If you want to be extra sure you could convert your match-all voice class to match-any and add access-group XXX with an access-list XXX permit udp any any range 16384 32767 to pick up any packets the match RTP might miss.
Jorge Rodriguez
Senior VOice/Data Consultant
CCNA,CCVP,CRMCS
Netxar Technologies
www.netxar.com
________________________________________
From: cisco-voip-bounces at puck.nether.net [cisco-voip-bounces at puck.nether.net] On Behalf Of Ryan West [rwest at zyedge.com]
Sent: Wednesday, April 16, 2008 6:15 PM
To: Patrick Shoemaker; cisco-voip at puck.nether.net
Subject: Re: [cisco-voip] Nbar missing some RTP traffic
Patrick,
I haven't looked at the NBAR definition in great detail for RTP audio, but if it is expecting a Cisco port range, then your packets do not fall within the 16384 - 32767 range that are expected for an RTP stream. I am assuming that you're not directly connected to the SIP provider or are you the SIP provider? Can you gather a list of SBC's that the SIP provider uses? It's also possible that they are allowing other on-net calls to go directly to your system rather than hairpinning from their SBC's, either way making it a pain to secure or use explicit ACL's to remark your packets.
If the customers are using your network for SIP service, how are they connected to you?

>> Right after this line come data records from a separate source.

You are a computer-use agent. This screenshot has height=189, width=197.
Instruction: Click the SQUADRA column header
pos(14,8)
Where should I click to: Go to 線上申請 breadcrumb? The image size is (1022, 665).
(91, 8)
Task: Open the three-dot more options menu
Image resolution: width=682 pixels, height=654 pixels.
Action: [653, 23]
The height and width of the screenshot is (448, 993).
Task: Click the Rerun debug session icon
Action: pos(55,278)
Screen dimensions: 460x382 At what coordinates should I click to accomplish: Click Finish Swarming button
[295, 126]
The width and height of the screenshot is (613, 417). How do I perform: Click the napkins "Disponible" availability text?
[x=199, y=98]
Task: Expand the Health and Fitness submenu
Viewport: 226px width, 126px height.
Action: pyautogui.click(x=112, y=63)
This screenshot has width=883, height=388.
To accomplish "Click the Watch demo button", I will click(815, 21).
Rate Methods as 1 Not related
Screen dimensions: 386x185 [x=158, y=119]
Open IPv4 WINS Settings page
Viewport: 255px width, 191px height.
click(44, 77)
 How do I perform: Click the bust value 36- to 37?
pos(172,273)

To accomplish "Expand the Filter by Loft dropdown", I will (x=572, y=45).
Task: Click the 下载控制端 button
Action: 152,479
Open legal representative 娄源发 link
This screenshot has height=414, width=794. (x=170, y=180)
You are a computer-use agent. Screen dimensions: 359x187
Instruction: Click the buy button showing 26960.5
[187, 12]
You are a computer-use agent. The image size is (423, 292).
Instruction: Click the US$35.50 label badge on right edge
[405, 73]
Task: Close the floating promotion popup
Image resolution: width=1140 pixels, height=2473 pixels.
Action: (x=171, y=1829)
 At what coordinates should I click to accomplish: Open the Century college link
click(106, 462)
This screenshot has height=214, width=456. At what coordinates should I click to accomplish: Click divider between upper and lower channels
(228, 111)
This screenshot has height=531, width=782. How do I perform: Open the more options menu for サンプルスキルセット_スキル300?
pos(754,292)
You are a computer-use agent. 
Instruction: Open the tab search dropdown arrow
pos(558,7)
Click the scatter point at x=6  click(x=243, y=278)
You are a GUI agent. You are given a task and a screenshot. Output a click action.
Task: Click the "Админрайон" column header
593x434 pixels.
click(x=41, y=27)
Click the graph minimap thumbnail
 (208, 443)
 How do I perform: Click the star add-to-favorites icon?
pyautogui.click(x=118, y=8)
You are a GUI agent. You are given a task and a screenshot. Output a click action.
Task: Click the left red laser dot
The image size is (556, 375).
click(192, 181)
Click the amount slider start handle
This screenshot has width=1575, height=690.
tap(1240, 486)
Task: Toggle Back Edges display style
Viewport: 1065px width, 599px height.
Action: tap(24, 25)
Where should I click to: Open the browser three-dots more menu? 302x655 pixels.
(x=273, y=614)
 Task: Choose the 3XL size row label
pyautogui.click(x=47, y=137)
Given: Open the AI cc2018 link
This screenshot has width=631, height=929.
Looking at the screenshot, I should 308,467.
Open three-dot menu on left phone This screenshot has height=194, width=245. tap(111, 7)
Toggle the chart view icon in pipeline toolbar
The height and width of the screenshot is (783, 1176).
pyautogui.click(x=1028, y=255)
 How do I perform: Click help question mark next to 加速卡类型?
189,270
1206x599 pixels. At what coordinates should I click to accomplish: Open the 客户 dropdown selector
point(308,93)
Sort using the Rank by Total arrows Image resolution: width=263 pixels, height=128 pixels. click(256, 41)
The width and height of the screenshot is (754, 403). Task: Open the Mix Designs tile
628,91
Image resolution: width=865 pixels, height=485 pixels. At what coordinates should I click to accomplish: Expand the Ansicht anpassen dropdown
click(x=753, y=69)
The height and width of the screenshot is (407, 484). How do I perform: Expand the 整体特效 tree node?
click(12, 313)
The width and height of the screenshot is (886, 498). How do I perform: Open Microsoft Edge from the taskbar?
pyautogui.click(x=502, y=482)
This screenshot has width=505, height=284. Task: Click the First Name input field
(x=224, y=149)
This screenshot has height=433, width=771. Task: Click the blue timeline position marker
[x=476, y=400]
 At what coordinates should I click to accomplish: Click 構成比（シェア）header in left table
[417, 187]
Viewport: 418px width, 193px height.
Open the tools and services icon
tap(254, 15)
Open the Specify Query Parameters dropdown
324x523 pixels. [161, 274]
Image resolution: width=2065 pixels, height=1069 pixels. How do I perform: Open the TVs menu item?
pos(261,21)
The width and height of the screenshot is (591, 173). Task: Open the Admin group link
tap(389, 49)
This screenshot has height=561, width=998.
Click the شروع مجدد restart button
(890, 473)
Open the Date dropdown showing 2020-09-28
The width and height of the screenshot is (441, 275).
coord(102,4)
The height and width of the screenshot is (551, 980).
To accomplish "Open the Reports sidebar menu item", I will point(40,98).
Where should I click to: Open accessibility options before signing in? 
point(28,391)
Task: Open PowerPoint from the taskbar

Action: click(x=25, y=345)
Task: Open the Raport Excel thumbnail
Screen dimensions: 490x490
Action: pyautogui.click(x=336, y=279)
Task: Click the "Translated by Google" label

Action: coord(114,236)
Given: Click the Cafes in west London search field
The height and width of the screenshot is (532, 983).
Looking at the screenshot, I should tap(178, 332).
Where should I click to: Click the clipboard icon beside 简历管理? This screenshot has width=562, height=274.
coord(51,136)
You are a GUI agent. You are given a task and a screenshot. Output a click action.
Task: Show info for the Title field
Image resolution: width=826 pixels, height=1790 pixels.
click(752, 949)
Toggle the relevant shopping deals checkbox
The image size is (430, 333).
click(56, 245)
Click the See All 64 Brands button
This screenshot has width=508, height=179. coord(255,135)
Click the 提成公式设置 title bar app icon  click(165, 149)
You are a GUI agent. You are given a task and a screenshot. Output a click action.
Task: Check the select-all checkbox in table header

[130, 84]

http://www.cisco.com/en/US/products/ps6616/products_white_paper09186a0080110040.shtml
After further investigation, it seems that match ip rtp uses even port numbers in the range I listed above. It seems that you could classify on payload type if you really wanted to get that granular.
-ryan
-----Original Message-----
From: cisco-voip-bounces at puck.nether.net [mailto:cisco-voip-bounces at puck.nether.net] On Behalf Of Patrick Shoemaker
Sent: Wednesday, April 16, 2008 5:03 PM
To: cisco-voip at puck.nether.net
Subject: [cisco-voip] Nbar missing some RTP traffic
Hello list, new member here and first time posting. Hopefully this topic
hasn't been discussed recently- I couldn't find anything about it in the
archives.
I am trying to implement QoS for voip on a small ISP network. At the
border routers that connect to our upstreams, I am attempting to tag all
incoming voip traffic with the DSCP "expedited forwarding" bit so that
it is appropriately handled by our internal network, particularly the
customer last mile connection. I am also tagging all SIP traffic with
DSCP af31. This is being done by activating nbar on the border routers
for all incoming traffic using the following (abridged) configuration:
class-map match-all sip
match protocol sip
class-map match-all voice
match protocol rtp audio
policy-map input-mark
class voice
set ip dscp ef
class sip
set ip dscp af31
interface FastEthernet0/0.300
service-policy input input-mark
Using the above configuration, most all RTP traffic is caught and tagged
as expected, however some is missed. I have captured some packets that
are correctly tagged, and some that are not, using a sniffer. Comparing
the two packets shows that there are no differences in the two except
for the source IP addresses, and the UTP port numbers (source 60250,
60164; destination 13456, 13460), and obviously the payload.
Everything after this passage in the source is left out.